Task goal. When the line containing "Image resolution: width=700" is found in the data below, give it again along with every later line, exactly; drop the pictures.

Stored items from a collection
##########
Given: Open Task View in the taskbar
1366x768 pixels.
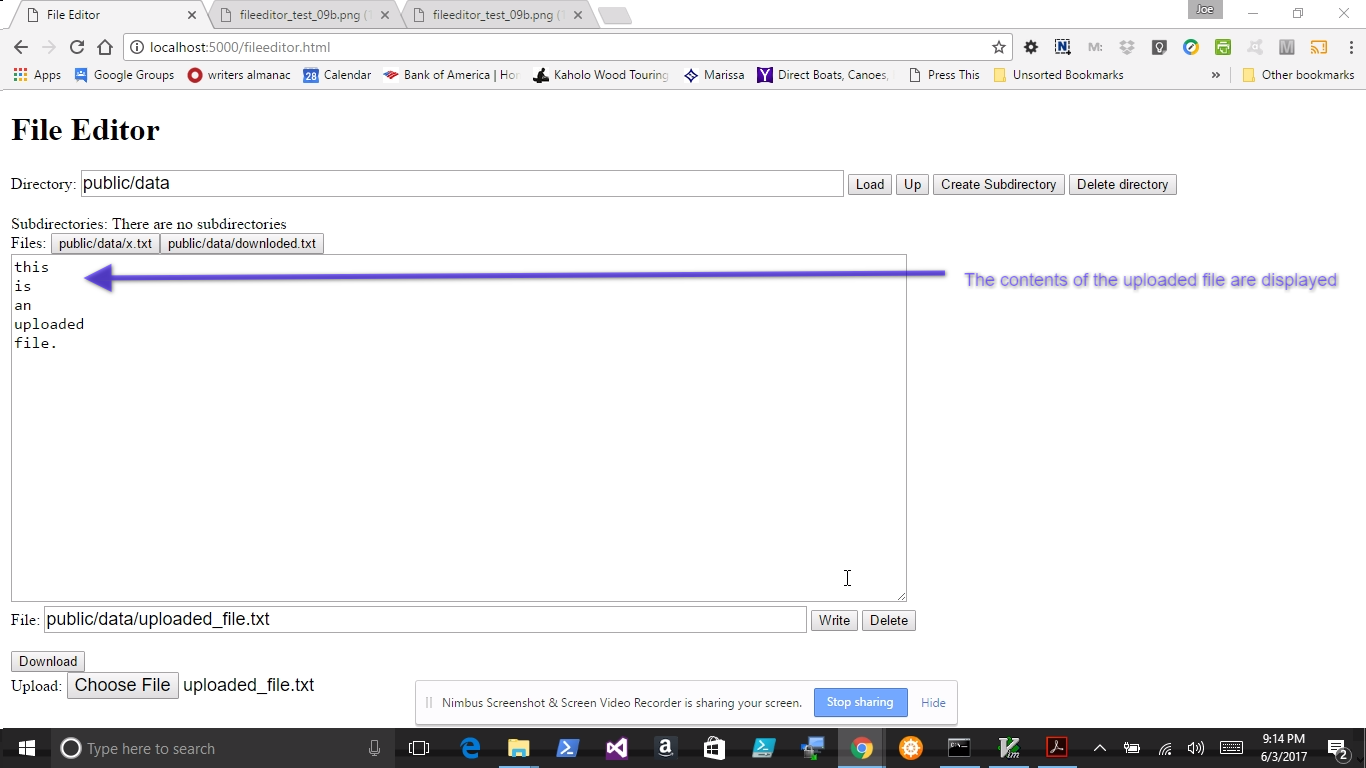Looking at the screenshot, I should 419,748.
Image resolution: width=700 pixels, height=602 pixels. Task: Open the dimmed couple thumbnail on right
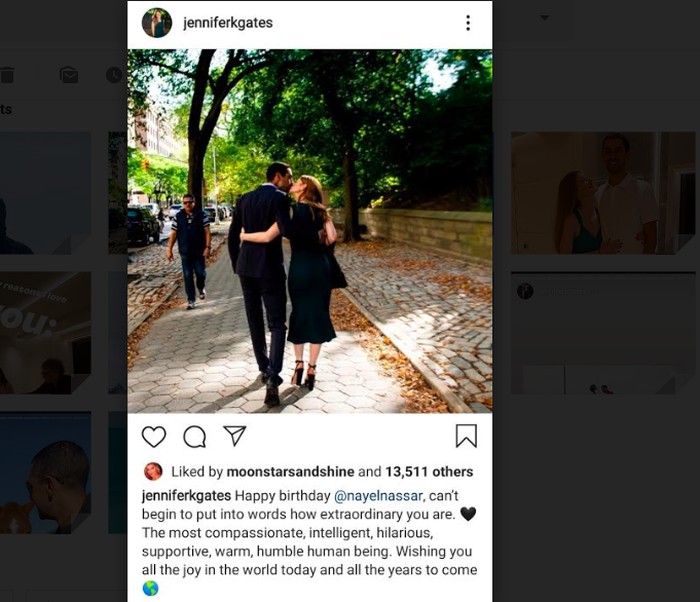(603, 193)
##########
Response to the exercise.
Image resolution: width=700 pixels, height=602 pixels. Task: Open the dimmed couple thumbnail on right
(603, 193)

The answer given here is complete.